EXERCISE GOAL: Check the records below line by line for the string "Bild". Give the number of lines that contain it and nothing else.

Pixel coordinate grounding data:
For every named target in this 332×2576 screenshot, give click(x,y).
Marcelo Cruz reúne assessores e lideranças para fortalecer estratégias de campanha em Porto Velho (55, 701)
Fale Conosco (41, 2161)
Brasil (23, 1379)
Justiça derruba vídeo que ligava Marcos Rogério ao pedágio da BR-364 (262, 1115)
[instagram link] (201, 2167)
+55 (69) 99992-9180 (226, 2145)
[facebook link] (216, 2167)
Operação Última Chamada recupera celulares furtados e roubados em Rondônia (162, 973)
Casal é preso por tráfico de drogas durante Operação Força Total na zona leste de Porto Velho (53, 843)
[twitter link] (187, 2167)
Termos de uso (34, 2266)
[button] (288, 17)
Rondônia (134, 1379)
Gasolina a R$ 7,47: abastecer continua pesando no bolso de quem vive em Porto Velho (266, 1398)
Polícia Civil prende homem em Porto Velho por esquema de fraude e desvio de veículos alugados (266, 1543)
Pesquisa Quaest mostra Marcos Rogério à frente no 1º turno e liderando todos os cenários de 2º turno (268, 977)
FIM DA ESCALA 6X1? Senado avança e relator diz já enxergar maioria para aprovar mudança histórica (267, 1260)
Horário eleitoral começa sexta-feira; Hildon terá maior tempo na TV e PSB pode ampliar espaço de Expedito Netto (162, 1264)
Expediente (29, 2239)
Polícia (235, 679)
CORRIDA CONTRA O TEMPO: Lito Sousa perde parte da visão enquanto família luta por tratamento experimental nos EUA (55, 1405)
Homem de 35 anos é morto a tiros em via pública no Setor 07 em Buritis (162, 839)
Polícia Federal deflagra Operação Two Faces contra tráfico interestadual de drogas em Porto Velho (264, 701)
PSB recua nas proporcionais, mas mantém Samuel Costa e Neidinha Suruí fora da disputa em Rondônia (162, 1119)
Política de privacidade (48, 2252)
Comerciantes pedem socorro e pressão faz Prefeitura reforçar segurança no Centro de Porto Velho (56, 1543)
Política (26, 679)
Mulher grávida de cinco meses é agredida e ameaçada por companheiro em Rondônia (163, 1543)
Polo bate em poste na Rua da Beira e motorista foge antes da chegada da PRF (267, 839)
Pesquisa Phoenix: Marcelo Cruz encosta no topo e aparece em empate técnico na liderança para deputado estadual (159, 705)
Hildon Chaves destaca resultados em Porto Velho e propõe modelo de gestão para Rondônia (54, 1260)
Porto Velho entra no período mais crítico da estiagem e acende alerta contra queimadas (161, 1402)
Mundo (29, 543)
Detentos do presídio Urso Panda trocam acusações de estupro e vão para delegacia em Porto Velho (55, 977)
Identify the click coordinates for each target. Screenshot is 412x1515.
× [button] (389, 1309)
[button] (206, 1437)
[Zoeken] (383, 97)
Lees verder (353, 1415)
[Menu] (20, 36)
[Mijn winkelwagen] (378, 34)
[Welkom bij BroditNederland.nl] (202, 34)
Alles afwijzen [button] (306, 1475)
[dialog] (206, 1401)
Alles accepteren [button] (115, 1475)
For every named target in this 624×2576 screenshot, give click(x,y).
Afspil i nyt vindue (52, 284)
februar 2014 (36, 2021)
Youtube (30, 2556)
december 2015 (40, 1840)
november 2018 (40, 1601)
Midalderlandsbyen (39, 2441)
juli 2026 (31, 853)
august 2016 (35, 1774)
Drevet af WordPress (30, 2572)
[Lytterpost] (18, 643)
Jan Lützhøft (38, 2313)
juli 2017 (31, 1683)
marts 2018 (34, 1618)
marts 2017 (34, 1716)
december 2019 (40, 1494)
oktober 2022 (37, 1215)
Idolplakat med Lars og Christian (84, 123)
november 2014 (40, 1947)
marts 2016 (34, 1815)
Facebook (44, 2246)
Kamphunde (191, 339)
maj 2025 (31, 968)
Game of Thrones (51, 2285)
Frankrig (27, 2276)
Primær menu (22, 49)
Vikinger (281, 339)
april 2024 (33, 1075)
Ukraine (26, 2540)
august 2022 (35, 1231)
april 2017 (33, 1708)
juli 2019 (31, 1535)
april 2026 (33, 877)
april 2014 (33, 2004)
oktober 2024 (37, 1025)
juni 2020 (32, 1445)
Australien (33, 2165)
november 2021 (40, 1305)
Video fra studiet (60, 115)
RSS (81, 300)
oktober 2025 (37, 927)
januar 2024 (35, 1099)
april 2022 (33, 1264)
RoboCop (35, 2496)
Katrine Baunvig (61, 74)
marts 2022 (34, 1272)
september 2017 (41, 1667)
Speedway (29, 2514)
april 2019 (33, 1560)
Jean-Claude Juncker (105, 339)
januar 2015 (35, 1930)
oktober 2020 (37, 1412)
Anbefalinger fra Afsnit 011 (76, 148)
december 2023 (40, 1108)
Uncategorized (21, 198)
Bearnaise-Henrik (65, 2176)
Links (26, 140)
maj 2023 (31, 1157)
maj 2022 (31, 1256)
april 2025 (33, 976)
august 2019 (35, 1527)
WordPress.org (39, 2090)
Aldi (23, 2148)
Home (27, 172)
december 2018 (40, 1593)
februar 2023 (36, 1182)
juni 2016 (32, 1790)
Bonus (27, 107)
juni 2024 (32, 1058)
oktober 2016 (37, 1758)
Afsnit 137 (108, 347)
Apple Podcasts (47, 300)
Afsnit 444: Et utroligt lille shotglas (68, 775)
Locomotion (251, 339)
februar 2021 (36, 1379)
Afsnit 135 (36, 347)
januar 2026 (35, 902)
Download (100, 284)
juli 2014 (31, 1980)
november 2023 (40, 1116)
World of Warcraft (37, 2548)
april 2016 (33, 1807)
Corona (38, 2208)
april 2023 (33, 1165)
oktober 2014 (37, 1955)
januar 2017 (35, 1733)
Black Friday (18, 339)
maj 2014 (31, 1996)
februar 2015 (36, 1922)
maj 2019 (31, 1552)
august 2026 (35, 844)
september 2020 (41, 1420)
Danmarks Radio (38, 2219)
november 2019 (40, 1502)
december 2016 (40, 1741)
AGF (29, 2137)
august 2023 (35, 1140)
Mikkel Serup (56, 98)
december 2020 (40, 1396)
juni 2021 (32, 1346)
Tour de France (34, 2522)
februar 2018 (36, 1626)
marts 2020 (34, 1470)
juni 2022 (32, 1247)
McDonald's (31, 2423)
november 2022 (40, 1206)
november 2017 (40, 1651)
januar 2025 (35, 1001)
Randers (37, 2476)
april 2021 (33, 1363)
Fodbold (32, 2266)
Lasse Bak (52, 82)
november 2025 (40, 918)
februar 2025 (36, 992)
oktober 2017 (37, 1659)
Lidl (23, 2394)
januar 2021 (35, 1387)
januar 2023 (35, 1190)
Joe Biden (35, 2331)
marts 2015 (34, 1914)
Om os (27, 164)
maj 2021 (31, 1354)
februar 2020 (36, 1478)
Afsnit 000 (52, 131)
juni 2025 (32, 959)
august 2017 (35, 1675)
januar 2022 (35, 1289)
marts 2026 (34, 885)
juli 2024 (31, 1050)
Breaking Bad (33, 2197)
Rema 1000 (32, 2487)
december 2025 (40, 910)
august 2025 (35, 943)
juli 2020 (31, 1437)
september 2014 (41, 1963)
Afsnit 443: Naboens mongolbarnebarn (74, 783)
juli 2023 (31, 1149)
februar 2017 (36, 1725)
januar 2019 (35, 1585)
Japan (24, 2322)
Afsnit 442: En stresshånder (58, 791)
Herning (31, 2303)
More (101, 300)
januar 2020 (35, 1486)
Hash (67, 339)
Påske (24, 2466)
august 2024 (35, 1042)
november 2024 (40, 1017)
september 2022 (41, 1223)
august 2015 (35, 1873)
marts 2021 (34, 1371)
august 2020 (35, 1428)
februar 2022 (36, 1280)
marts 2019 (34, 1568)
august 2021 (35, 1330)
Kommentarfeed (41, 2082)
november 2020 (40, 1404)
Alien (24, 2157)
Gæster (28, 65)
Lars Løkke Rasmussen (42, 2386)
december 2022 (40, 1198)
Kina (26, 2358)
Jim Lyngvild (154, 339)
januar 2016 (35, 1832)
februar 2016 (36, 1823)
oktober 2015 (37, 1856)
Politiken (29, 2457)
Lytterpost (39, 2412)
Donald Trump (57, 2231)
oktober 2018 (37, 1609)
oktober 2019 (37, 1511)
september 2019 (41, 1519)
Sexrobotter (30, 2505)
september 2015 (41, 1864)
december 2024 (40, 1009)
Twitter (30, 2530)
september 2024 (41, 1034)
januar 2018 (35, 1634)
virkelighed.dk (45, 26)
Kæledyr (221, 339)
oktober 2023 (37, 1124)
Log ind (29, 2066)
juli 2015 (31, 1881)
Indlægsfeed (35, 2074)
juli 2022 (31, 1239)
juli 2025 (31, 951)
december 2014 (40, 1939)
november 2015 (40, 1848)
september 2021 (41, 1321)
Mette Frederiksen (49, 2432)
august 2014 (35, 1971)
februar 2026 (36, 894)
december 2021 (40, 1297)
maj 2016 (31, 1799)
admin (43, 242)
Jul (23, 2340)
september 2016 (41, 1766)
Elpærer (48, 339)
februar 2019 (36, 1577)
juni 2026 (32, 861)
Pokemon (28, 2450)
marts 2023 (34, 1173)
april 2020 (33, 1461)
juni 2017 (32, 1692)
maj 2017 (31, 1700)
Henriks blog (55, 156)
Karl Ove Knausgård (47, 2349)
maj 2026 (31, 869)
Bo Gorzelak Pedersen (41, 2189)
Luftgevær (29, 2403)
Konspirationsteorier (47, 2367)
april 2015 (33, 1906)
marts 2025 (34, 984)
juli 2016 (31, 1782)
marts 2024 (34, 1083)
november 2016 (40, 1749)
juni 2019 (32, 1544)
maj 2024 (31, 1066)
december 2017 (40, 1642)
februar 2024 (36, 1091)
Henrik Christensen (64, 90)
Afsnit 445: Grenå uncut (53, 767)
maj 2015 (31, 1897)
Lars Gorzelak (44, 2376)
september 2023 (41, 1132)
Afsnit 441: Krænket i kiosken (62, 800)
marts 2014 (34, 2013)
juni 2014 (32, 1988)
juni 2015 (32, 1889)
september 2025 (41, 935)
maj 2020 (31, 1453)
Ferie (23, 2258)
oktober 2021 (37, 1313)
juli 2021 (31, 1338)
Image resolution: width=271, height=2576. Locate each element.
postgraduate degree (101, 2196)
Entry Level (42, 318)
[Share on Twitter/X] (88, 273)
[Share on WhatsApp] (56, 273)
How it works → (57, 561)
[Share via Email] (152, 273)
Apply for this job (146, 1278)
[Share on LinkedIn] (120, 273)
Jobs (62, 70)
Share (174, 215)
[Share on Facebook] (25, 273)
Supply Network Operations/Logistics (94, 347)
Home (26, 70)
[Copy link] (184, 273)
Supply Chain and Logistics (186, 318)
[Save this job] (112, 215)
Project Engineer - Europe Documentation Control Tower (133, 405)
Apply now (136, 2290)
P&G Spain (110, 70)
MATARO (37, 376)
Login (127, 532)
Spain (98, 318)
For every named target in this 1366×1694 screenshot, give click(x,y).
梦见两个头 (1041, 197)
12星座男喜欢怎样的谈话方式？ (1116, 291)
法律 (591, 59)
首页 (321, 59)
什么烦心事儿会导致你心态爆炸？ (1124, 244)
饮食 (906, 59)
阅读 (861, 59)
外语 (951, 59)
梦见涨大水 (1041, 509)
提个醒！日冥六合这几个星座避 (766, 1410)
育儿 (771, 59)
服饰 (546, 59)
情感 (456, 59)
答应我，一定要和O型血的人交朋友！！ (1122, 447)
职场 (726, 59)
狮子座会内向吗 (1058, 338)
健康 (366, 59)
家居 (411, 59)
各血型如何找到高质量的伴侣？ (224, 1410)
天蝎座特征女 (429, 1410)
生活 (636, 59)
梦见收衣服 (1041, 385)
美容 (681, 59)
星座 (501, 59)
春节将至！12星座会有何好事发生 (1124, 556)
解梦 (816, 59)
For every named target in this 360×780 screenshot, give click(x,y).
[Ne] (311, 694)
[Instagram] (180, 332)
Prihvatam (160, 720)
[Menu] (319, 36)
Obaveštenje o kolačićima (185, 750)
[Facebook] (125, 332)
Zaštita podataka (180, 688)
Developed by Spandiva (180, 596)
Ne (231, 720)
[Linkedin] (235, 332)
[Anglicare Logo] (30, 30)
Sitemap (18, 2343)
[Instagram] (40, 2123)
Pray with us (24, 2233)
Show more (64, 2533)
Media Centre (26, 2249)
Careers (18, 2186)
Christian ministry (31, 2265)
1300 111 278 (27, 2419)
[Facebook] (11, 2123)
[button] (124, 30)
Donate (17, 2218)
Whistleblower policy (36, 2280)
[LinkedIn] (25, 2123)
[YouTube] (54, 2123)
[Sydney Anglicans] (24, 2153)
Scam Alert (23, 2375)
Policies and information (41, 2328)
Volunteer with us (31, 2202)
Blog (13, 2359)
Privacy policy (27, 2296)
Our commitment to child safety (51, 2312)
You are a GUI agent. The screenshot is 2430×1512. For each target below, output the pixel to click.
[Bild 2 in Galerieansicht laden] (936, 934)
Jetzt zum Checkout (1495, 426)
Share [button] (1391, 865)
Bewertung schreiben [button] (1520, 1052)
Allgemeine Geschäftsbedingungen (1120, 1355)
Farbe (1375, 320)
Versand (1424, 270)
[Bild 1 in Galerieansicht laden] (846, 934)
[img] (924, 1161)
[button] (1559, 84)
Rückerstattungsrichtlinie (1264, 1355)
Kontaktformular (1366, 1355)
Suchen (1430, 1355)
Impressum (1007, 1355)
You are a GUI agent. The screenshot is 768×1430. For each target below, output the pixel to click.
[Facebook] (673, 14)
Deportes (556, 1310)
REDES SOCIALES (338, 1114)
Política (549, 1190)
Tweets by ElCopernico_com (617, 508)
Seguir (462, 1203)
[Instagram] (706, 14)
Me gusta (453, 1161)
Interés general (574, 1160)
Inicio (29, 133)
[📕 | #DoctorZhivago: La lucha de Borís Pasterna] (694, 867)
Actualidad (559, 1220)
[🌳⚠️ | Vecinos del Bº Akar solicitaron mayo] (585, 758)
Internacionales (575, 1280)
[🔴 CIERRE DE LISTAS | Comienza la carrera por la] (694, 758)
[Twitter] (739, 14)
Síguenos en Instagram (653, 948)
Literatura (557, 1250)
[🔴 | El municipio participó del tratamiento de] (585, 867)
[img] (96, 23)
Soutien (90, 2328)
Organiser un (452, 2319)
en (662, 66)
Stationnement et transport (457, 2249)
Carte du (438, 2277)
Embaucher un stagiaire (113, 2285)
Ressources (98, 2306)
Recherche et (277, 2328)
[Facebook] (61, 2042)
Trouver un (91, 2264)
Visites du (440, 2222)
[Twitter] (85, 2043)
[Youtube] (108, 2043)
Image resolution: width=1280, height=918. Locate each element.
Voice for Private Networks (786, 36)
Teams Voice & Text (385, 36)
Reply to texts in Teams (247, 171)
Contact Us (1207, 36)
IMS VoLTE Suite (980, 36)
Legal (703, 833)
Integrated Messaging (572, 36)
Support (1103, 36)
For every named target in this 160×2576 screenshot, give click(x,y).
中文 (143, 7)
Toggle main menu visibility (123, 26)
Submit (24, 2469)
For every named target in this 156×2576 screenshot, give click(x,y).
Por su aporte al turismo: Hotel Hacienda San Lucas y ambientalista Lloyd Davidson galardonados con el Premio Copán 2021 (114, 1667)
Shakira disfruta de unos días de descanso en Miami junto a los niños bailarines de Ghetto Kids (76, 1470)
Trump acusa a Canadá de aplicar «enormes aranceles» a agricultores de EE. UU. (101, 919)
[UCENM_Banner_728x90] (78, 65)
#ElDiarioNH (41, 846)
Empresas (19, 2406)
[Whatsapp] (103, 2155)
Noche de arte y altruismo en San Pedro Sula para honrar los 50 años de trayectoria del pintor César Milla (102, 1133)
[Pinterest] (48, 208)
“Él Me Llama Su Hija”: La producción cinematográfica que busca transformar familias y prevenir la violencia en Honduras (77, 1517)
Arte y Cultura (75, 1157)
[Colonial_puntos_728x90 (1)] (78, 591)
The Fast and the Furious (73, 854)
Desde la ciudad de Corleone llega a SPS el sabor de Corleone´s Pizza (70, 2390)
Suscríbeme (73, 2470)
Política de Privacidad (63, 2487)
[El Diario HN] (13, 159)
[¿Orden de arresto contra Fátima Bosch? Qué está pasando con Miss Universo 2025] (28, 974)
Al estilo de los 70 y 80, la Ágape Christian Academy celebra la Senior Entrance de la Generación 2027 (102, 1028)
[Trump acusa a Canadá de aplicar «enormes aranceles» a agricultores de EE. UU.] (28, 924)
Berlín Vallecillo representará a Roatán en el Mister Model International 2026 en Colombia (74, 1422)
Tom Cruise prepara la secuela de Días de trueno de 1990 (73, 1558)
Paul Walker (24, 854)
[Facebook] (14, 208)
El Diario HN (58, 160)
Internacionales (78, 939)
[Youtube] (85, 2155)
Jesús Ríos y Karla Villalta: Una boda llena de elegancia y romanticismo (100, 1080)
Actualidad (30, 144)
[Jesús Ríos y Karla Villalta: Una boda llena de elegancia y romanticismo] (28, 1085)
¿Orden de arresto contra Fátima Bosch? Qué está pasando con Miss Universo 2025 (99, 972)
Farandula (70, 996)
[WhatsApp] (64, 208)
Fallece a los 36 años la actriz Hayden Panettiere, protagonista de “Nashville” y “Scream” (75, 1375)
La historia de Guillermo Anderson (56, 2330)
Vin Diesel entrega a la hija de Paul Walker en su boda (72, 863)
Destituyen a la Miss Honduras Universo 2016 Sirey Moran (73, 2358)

ANSWER AREA: 2